# Properties of an Average

1. Apr 25, 2004

### Ebolamonk3y

What are the properties of an average (mean) of something? Like... is it communative, associative with other averages? I duffed up this one on a test.

2. Apr 26, 2004

### matt grime

Things like, for rvs, E(aX+bY)=aE(X)+bE(Y) for a and b constants, and if they are independent E(XY)=E(X)E(Y)

3. Apr 26, 2004

### Ebolamonk3y

Here is the original question...

Of the following five statements, I to V, about the binary operation of averaging (arithmetic mean), those which are always true are...

I. Averaging is associative
II. Averaging is commutative
V. Averaging has an identity

multiple choice...

A) II Only B) I + II only C) II and III Only D) II and IV only E) II and V only

which one grime?

4. Apr 26, 2004

### rgoudie

I'll jump in here with my first posting.

I The arithmetic mean is not associative:
Let m be the function that yields the arithmetic mean of its two parameters.
m(m(a, b), c) = m((a+b)/2, c) = (a+b)/4 + c/2
m(a, m(b, c)) = m(a, (b+c)/2) = a/2 + (b+c)/4.

II The arithmetic mean is commutative since addition is commutative:
m(a, b) = (a+b)/2 = (b+a)/2 = m(b, a).

III The arithmetic mean does not distribute over addition:
m(a, b+c) = (a+b+c)/2.
m(a, b) + m(a, c) = (a+b)/2 + (a+c)/2 = (2a+b+c)/2.
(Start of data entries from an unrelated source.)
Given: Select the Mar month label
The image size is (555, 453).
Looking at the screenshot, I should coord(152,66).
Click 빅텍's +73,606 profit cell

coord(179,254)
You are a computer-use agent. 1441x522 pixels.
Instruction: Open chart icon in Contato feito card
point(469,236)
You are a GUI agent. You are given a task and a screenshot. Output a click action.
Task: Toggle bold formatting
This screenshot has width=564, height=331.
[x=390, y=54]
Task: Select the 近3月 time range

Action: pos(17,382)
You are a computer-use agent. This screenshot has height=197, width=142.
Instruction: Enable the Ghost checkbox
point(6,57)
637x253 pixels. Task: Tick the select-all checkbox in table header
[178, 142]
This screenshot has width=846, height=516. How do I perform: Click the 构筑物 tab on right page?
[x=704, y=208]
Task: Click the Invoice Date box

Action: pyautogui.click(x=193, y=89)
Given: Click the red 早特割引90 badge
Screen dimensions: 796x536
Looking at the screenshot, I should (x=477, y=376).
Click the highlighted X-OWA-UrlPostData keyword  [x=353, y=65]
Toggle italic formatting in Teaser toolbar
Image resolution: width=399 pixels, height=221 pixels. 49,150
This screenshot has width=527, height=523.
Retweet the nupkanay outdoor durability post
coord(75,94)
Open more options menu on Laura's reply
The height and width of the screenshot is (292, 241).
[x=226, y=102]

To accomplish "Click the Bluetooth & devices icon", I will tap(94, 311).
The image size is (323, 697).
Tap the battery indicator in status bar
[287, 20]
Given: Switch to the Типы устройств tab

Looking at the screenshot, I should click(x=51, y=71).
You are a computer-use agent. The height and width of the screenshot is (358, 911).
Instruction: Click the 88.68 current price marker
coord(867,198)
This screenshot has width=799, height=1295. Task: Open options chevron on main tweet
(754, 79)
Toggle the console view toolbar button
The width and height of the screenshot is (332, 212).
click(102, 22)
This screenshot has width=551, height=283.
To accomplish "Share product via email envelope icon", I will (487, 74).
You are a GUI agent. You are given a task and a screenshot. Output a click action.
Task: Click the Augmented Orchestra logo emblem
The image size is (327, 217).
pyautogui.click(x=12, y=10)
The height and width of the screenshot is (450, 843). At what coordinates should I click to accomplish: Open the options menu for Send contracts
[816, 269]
IV Addition does not distribute over averaging:
a + m(b, c) = a + (b+c)/2.
m(a+b, a+c) = (a+b+a+c)/2 = (2a+b+c)/2.

V The arithmetic mean does not have an identity:
m(a, i) = a
(a+i)/2 = a
a+i = 2a
i = a

-Ray.

Last edited: Apr 27, 2004
5. Apr 26, 2004

### Ebolamonk3y

Woah... neato! Stuff I have no clue about...

6. Apr 27, 2004

### matt grime

"binary operation of averaging (arithmetic mean),"

who the hell wrote that? the arithmetic mean is not a binary operation. They could at least have included the words "of two numbers" explicitly so it made sense.